> **Task prompt**
Repeat the material word for word, starting with the line that contains "What do you" and continuing through the end of the material. Leave the pictures out of your answer.
[Provided data — start]
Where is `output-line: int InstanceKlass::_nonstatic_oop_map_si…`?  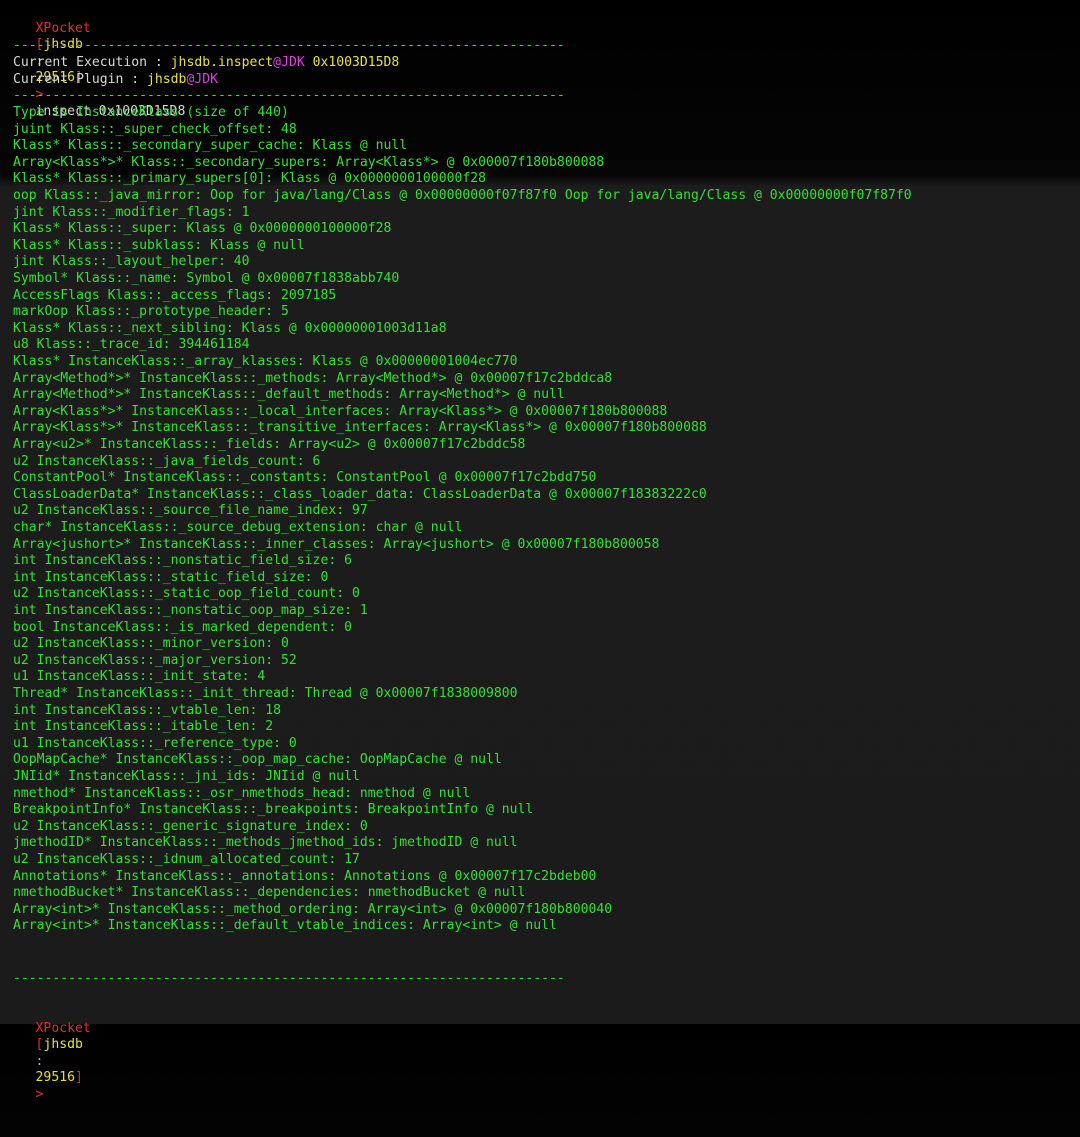
output-line: int InstanceKlass::_nonstatic_oop_map_si… is located at coordinates (190, 610).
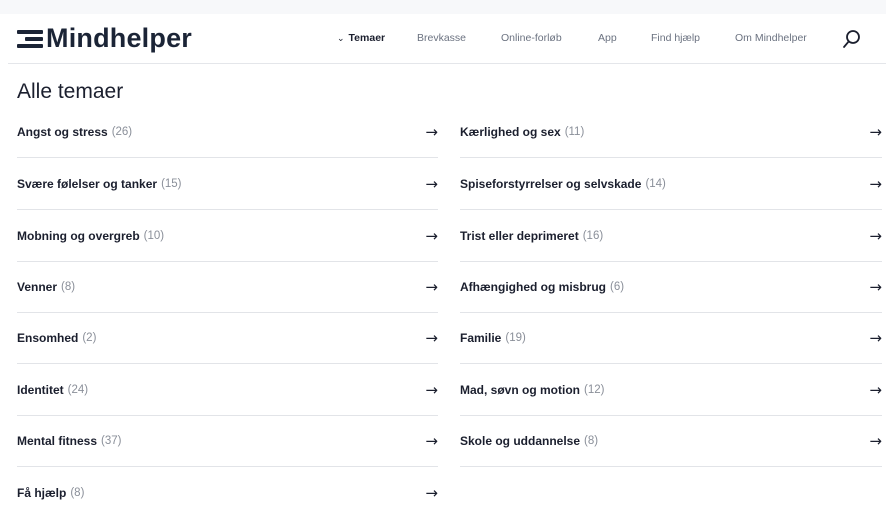 The width and height of the screenshot is (886, 520). I want to click on nav-item-label: Om Mindhelper, so click(771, 38).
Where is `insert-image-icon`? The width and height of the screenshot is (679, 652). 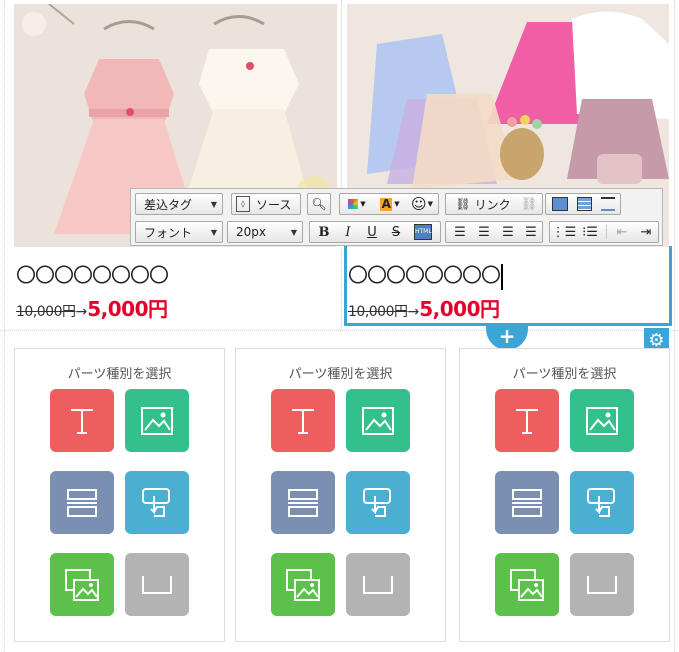 insert-image-icon is located at coordinates (560, 204).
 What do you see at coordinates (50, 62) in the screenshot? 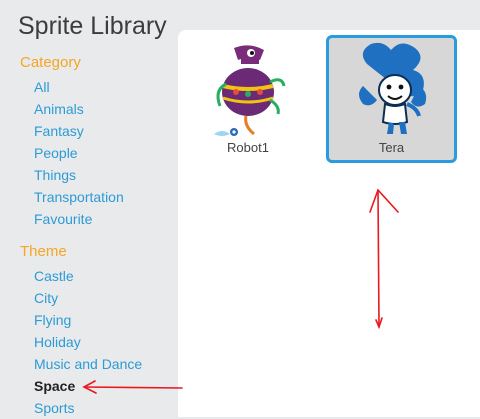
I see `category-heading: Category` at bounding box center [50, 62].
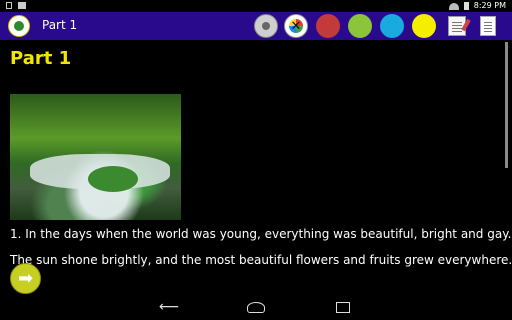 This screenshot has width=512, height=320. I want to click on download-notification-icon, so click(22, 6).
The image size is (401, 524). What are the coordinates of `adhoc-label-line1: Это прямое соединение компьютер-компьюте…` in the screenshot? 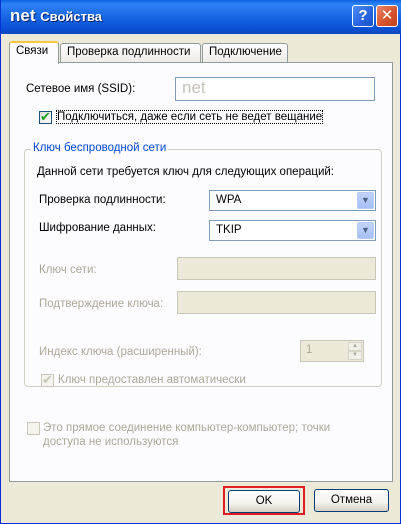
[Provided data — finish]
> **Solution below**
 What do you see at coordinates (50, 62) in the screenshot? 
I see `category-heading: Category` at bounding box center [50, 62].
 This screenshot has width=512, height=320. I want to click on download-notification-icon, so click(22, 6).
The image size is (401, 524). What are the coordinates of `adhoc-label-line1: Это прямое соединение компьютер-компьюте…` in the screenshot? 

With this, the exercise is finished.